Monday, January 23, 2012
"In the Book Of ..." another fine chapter in ASF's history...Rick Harmon
Although it has been said that the Alabama Shakespeare Festival production "In the Book Of..." is about immigration, those who see it will quickly realize that while the play may address immigration, what it is about is great theater.
This is not some didactic polemic on a controversial issue, it is one of those rare productions that manages to be consistently funny and incredibly moving -- one that haunts your thoughts long after the play has ended.
The play, written by John Walch as part of ASF's Southern Writer's Project, concerns immigration, but its real focus is on disparate, broken people in a small Southern town and how through love and strength of family they make each other whole again.
The plot begins a world away from Mississippi.
Lt. Naomi Watkins (Rachel Leslie) is leaving both Afghanistan and the Army, but not by choice. Her husband, a military officer who deployed to Afghanistan at the same time she did, has died in battle. Now, she seems to have little interest in whether she lives or dies, an attitude that has endangered the troops she commands.
But she wants to make her last act in the military a meaningful one. Anisah (Sarah Corey), an Afghani translator working with the U.S. military, is also a widow. Insurgents murdered her husband, who was also a translator for the military, and now her life is at risk. Naomi, who is returning to the small Mississippi town of Broxton where her husband's family lives and where her husband had a home, is determined to bring Anisah with her.
But her timing couldn't be worse because her sister-in-law, Gail (Blair Sams), has just had an epiphany at McDonald's.
Gail has known things haven't been right in her life for a long time. Her husband, Bo Sr. (Christoper Gerson), isn't the man he used to be. He once enjoyed working with his hands. Then a wave of foreign immigrants willing to work for less sank the busi ness, forcing him to work at a sandwich-shop franchise, and seemingly emasculating him in the process.Their son, Bo Jr. (Matt Dickson), is in much worse shape, living a life of misery in penance for accidentally causing the death of his brother.

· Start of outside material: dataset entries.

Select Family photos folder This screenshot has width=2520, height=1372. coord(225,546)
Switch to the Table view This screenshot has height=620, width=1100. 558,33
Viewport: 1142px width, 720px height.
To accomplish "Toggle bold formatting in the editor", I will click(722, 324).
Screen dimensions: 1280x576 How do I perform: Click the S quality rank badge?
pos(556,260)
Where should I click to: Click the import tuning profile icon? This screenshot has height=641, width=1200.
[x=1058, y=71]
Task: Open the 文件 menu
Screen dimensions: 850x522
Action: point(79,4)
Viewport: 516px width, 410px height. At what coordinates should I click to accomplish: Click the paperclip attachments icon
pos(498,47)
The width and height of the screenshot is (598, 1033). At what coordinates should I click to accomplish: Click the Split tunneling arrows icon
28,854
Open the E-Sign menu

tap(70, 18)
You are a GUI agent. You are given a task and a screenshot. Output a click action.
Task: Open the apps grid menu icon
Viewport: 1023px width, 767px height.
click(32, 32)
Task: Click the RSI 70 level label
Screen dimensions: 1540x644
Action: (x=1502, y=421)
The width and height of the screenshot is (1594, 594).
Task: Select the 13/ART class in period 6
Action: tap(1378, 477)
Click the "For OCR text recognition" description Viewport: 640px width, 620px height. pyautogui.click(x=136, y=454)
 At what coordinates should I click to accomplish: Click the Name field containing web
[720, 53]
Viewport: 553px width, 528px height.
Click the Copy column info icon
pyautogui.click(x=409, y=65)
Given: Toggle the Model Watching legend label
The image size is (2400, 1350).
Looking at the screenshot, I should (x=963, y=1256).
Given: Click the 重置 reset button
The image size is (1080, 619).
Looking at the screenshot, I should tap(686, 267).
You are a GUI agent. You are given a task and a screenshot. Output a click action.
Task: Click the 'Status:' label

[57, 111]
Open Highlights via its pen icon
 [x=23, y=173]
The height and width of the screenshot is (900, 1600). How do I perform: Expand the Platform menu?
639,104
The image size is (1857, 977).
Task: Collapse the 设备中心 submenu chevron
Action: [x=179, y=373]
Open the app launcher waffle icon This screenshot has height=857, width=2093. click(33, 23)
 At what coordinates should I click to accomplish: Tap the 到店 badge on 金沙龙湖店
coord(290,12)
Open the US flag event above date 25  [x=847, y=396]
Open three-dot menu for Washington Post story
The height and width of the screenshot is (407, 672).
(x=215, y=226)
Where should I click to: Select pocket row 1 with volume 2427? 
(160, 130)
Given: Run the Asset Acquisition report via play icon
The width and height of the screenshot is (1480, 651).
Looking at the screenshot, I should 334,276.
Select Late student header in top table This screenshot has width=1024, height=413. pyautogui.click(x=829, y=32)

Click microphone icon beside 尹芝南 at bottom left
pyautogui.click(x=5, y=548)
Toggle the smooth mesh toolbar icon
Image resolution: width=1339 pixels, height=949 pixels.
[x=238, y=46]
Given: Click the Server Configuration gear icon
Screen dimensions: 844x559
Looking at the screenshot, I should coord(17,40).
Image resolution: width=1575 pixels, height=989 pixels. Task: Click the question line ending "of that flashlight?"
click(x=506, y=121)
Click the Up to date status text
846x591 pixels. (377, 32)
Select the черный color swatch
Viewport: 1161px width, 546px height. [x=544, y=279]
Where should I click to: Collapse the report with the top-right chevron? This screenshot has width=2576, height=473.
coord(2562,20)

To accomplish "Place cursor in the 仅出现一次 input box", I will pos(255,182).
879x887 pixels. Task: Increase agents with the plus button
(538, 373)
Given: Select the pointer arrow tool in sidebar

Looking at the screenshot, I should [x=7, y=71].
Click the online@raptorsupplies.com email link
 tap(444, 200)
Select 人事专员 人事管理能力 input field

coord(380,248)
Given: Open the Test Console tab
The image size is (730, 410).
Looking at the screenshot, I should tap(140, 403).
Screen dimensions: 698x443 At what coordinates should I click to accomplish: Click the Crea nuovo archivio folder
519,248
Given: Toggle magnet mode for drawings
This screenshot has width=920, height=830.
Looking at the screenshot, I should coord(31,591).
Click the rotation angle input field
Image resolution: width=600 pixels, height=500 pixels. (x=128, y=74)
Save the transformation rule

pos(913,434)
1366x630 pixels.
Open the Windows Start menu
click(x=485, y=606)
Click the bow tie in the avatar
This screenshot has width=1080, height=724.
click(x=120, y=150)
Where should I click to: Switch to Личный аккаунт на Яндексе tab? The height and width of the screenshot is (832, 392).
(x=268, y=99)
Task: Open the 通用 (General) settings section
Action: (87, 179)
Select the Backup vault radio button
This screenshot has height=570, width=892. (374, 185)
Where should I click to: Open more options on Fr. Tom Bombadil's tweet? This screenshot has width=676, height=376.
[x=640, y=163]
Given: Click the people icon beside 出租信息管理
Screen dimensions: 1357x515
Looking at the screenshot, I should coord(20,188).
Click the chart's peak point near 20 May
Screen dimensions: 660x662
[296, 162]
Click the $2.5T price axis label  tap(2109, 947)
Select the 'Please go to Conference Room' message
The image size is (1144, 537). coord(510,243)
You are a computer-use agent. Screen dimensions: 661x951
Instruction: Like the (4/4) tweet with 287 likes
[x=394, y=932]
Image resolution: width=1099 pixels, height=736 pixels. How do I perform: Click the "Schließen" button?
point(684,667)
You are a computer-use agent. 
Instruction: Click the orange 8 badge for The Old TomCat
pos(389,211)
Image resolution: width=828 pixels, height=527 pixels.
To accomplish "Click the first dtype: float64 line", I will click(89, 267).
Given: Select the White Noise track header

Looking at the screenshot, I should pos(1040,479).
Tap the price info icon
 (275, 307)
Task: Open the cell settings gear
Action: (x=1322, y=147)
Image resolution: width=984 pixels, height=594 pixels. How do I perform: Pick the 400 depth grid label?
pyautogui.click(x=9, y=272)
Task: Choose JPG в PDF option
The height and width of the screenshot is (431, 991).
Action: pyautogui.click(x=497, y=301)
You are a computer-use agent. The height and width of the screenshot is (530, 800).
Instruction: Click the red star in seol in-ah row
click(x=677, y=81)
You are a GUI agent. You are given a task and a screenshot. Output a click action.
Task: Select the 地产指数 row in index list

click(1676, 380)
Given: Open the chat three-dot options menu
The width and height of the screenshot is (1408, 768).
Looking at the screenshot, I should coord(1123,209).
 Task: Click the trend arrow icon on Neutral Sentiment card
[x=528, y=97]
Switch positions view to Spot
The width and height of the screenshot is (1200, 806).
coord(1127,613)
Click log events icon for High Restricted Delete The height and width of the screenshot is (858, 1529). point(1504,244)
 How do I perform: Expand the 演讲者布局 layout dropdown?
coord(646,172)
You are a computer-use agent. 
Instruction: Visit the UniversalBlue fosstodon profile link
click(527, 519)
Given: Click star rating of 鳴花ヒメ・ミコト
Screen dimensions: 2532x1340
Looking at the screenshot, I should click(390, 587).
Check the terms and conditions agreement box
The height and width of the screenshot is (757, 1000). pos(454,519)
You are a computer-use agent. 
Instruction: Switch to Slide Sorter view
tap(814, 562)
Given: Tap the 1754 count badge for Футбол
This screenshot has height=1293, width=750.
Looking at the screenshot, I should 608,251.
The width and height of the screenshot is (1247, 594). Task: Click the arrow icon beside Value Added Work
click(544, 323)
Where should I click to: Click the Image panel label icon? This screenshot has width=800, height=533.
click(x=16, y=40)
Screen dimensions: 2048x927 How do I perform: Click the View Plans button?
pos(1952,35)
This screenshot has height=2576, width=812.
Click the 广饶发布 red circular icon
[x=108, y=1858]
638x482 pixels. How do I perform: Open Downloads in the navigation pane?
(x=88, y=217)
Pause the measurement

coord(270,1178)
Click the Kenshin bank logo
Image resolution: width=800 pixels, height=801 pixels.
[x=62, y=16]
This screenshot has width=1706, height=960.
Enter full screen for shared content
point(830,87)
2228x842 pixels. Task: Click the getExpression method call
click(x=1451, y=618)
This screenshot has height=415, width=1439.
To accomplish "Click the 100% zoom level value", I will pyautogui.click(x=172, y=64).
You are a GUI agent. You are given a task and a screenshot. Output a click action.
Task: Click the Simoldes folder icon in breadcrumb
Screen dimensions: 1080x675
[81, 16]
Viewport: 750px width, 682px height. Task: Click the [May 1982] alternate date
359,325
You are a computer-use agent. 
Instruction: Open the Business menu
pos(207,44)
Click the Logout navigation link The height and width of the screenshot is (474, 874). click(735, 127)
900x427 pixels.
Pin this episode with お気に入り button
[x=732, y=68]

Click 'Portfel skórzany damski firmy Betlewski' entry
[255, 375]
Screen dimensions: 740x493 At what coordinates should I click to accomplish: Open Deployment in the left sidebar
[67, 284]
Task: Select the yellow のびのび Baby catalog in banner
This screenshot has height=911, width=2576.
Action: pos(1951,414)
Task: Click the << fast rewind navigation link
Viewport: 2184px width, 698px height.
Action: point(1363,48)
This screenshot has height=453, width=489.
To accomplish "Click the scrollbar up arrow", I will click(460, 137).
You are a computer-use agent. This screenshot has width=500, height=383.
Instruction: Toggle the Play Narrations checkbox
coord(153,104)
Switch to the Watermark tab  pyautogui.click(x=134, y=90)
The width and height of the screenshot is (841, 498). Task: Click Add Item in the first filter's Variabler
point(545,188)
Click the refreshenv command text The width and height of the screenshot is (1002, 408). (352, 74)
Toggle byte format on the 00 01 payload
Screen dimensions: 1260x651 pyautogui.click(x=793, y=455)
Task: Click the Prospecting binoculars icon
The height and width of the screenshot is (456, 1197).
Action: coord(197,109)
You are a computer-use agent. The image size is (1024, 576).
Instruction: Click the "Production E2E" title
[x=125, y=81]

In a brilliant monologue, Gail tells how her feelings about having illegal foreigners working at McDonald's and laughing at her because they can't understand her accent -- foreigners who have forever changed the small town she so fondly remembers and who cost her husband his livelihood -- coalesces into anger. Soon, she has grabbed a broom, is standing on the McDonald's counter and is talking about sweeping out the illegals, so America can once again be for Americans.
Her words don't just send Latino employees scurrying out the back door, they strike a chord with many others in the town. So much so that Gail is pressed (not that she has to be pressed that hard) into running for mayor, and her issue of sweeping out illegal immigrants might just win her the campaign.
It's then that Naomi arrives with her own illegal immigrant in tow.
"In the Book Of. . ." has a fine cast of characters, but no villains. What we see are good people who disagree. In fact, perhaps the play's greatest strength is that Walch, director Risa Brainin and a superb cast have created a production in which we not only like every character, but care about them.
There is perhaps no bigger reviewer cliche than "I laughed. I cried," but few will not be able to say it after this funny, uplifting play loosely on the biblical Book of Ruth about kind characters in a Mississippi town who help each other recover from private tragedies.
If the play is wonderful, it is matched by ASF's production. There is a valid argument that the play has one too many conclusions, but there is no argument that Brainin and the cast (which is only five people but seems like far more) do a brilliant job.
The result is that the ASF-created "In the Book Of ..." is another fine chapter in ASF's history.